Знать и помнить

Елена Глебова1937 год Евгения Гинзбург назвала тысяча девятьсот проклятым. Впрочем, до 1953-го включительно каждый годичный круг подходит под это определение. С той поры многое перемололось в памяти людской. Одни, ведомые страхом, постарались навсегда забыть. Другие, чтобы избавиться от пережитого кошмара, писали мемуары. И еще были те, кто сознательно зазубривал в голове каждый свой день в сталинских застенках — чтобы рассказать будущим поколениям правду. Чтобы нам рассказать.

Автор романа «Крутой маршрут» Евгения Гинзбург говорила, что в течение восемнадцати лет заключения основной целью ее жизни стало именно это — запомнить и потом записать. Или такие строки из книги петербургского этнографа Нины Гаген-Торн, прошедшей Колыму: «Память объективно и точно передает совершавшееся. Прошу верить: я веду записи, как исторический документ для будущих поколений, в них нет ни прикрас, ни искажений».

Так по кирпичику складывается образ ушедшей эпохи со всеми ее знаками и символами. Ночной визитер «черный ворон» в 1937 году был зеленой закрытой машиной, разделенной внутри на тесные одиночные купе. И он стал такой обыденной частью жизни, что когда первоклассников московской школы спросили, какого цвета ворон, они дружно ответили: «Зеленого!» В конце 1940-х «ворон» сменил масть: людей увозили в фургонах с надписями «Хлеб», «Молоко», «Мясо» (из воспоминаний Ольги Адамовой-Слиозберг, которая 20 лет провела в тюрьмах, лагерях и ссылках).

«Оттепель» еще и не пригрела толком, а лагерная тема оказалась под запретом.

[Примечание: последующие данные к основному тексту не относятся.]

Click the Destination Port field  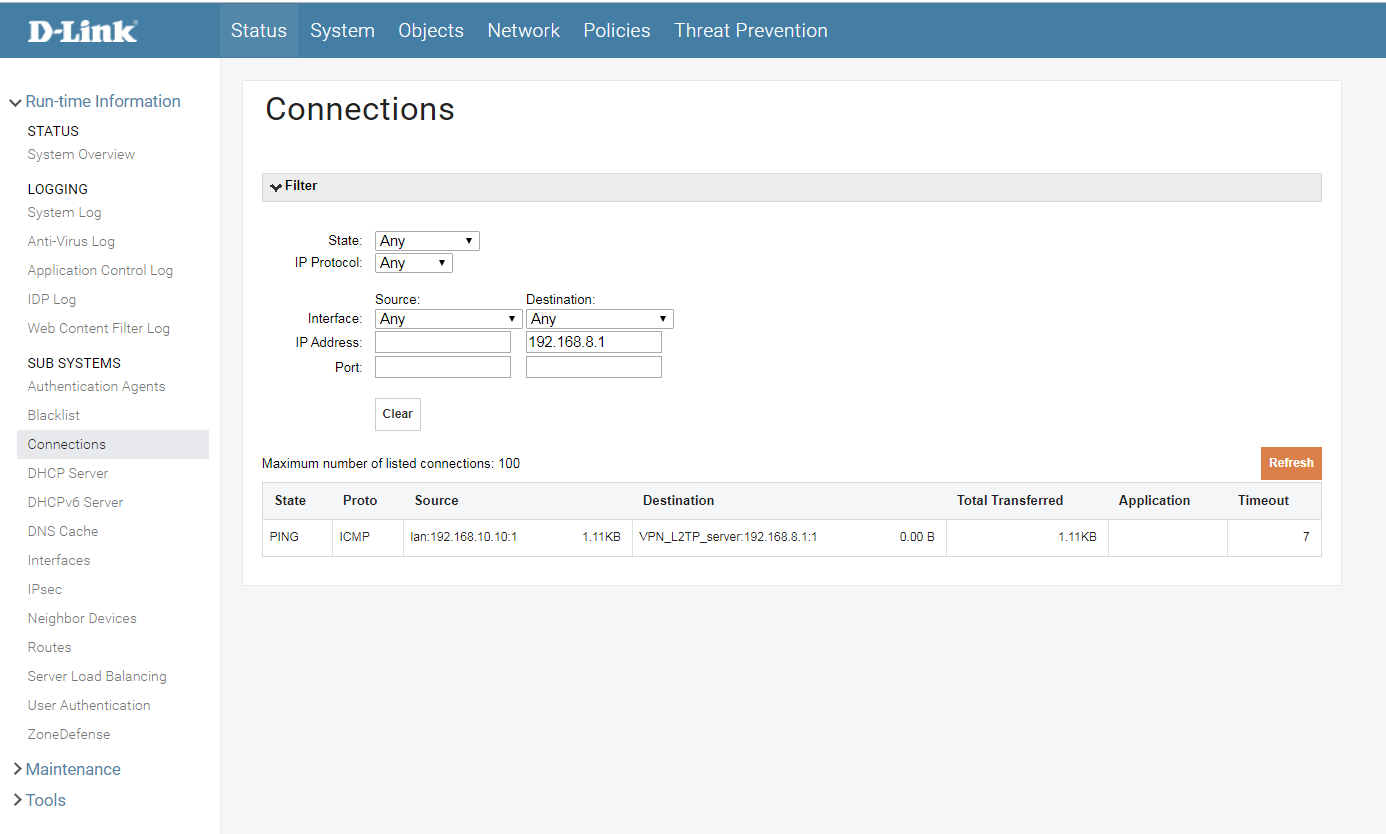point(593,367)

Удивительно точно сказал на этот счет Фазиль Искандер: «Короткая как полярное лето эпоха Хрущева кончилась, может быть, надорвалась на выносе тела генсека из Мавзолея». Писатель Юрий Домбровский несколько лет после освобождения работал над романом «Факультет ненужных вещей». Испытывал страшную нужду, знал, что вряд ли сможет опубликовать свое произведение, но продолжал работать, потому что был уверен — его книга нужна. Впервые роман увидел свет в Париже в 1978 году, автор до этого момента не дожил.

В конце 1980-х память наша всколыхнулась, о сталинском терроре стали говорить открыто. И тут выяснилась страшная вещь: одна часть общества была на стороне жертв репрессий, другая стояла на позициях «все делалось правильно», «Сталин ничего не знал», «зачем об этом вспоминать». Но тогда как быть с фактами? С правительственными постановлениями об организации лагерей и тюрем со строгим режимом для содержания особо опасных государственных преступников — «шпионов, диверсантов, террористов, троцкистов, правых, меньшевиков, эсеров, анархистов, националистов, белоэмигрантов и участников других антисоветских организаций и групп»? С 12-м пунктом статьи 58-й — «недоносительство»? С тотальной волной доносов одних советских граждан на других? С гулаговской паутиной, через которую, по официальным данным, прошли 15–18 миллионов человек, из них скончались в лагерях примерно 1,5 миллиона? С колымским лагерем Бутугычаг, или Долиной смерти, где располагались урановые рудники и куда людей отправляли на верную смерть?

Память — важнейшая часть бытия, говорил Дмитрий Сергеевич Лихачев и приводил пример с бумагой: если сжать, а потом расправить лист, на нем останутся складки, сжать вторично — и часть складок ляжет по прежним линиям. Бумага обладает памятью. Больше половины столетия отмерилось с тех пор, как рухнула созданная по личному приказу вождя всех народов карательная система, а в местах бывших лагерей до сей поры сохранились развалины бараков, как гнилые зубы торчат из земли почерневшие лагерные вышки. Болезненные рубцы на нашей общей памяти и совести. Эти свидетельства рано или поздно исчезнут с лица земли, а вот с рубцами всем нам приходится жить до сих пор. Избавление только в одном — в покаянии.